Llega el verano y con él un fantasma terrorífico. Todos los años ocurren por millares los desoladores incendios que aminoran la masa forestal que ha ido a la baja de una manera escandalosa. ¡Qué lejos quedan aquellos tiempos en los que un geógrafo clásico dijo que "en Iberia una ardilla podría viajar de árbol en árbol desde los Pirineos hasta la punta de Tarifa"! Hoy esa ardilla tendría que sentirse muy feliz viendo sustituido su normal medio de transporte por la nueva medida del AVE. Las necesidades alimentarias han ido aumentando los campos de labor y los pastos para el ganado, con la consiguiente desaparición de ingentes masas arbóreas.

Es doloroso, sin duda, el espectáculo que produce la desaparición del árbol. Pero hay que considerar el incontestable beneficio que supone la sustitución por alimentos para el hombre y los animales, que, a su vez, servirán, de una u otra manera, para alimento humano. Es un ejemplo del orden establecido en la creación del mundo: todo el conjunto de cosas creadas se coronó con la aparición del hombre-rey, a cuya disposición puso el Creador ese mundo creado antes. La vida y el regalo del hombre regirían el acontecer universal.
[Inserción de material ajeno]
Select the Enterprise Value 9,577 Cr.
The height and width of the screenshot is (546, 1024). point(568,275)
Pero parece un contrasentido que el mismo hombre, por aprovechamiento mal calculado o por descuido en utilizar el fuego para armonizar el servicio del campo, no se conforme con ir destruyendo los bosques, sino que también queme, al intentar aprovechar el rastrojo, parte de los campos restantes y otros elementos convenientes para su vida.

Cada año en España se van tomando medidas para evitar los incendios estivales; pero se produce la desgracia de que esas medidas resultan ineficaces y los incendios se suceden sin que la diferencia se produzca suficiente. ¿Será que la práctica no responda a la teoría y los encargados de evitar los incendios no pongan a contribución su desvelo para evitar el incendio que arrasa el monte y, también, otros elementos del bienestar humano? Tal vez -como ocurre en otras muchas cosas- sea la deficiente vigilancia el enemigo declarado de una teoría muy bien dirigida.
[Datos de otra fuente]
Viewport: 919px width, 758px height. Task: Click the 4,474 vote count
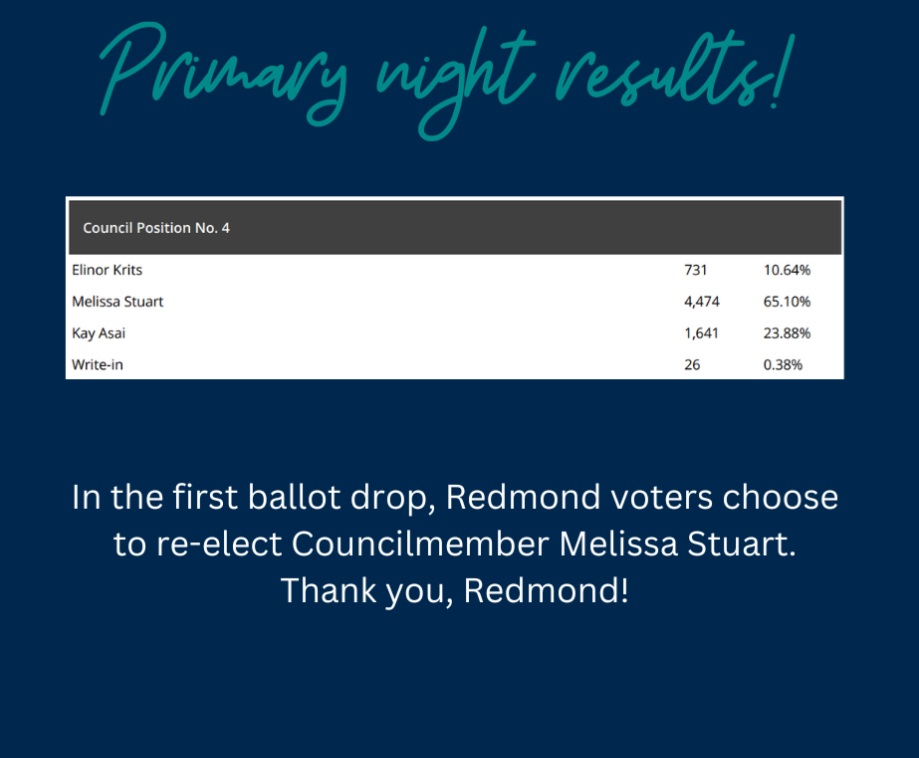(x=702, y=302)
Un excelente ejemplo de esta bien intencionada teoría es la decisión de la Junta de Castilla y León a través de su Consejería de Medio Ambiente. Comienza con una alerta firme, teniendo en cuenta las condiciones meteorológicas de la primavera y las posibles actuaciones del calor y el viento a lo largo del estío. A continuación señala el ámbito de aplicación de las medidas, fijando el monte y 400 metros de franja rural. Y de una manera detallada prohíbe el uso de barbacoas, ahumadores en el caso de los apicultores, y el uso de maquinaria que, aunque esté autorizada, genere fuego. Se especifica aludiendo a los "sopletes, soldadores, radiales, entre otras". Y, como excelente complemento, suspende las autorizaciones "de lanzamiento de cohetes y artefactos que contengan fuego".

Por si lo anterior fuera poco, se dirige a todos los ciudadanos pidiéndoles que sean prudentes y observen la máxima precaución en actividades al aire libre y, algo muy importante, aunque los ciudadanos seamos normalmente bastante descuidados: recomienda que se avise, a través del 112, "de la existencia de posibles incendios forestales". Creo que la mayor parte de los españoles usamos con demasiada frecuencia esta frase, cuando circulamos por lugares especiales: "Este objeto (una botella, por ejemplo) podría ocasionar, dada la sequía de la hierba, un incendio que atacara este monte"; y esa reflexión, tan acertada y recomendable, se queda ahí, sin que seamos capaces de formular una llamada a Medio Ambiente.

Creo que la Junta, tan acreedora, a veces, de repulsa y crítica, en este caso se hace acreedora al elogio más elocuente. Solo falta que la teoría se lleve a la práctica en una actitud vigilante para que las personas a quienes competa lleven a cabo una acertada ejecución.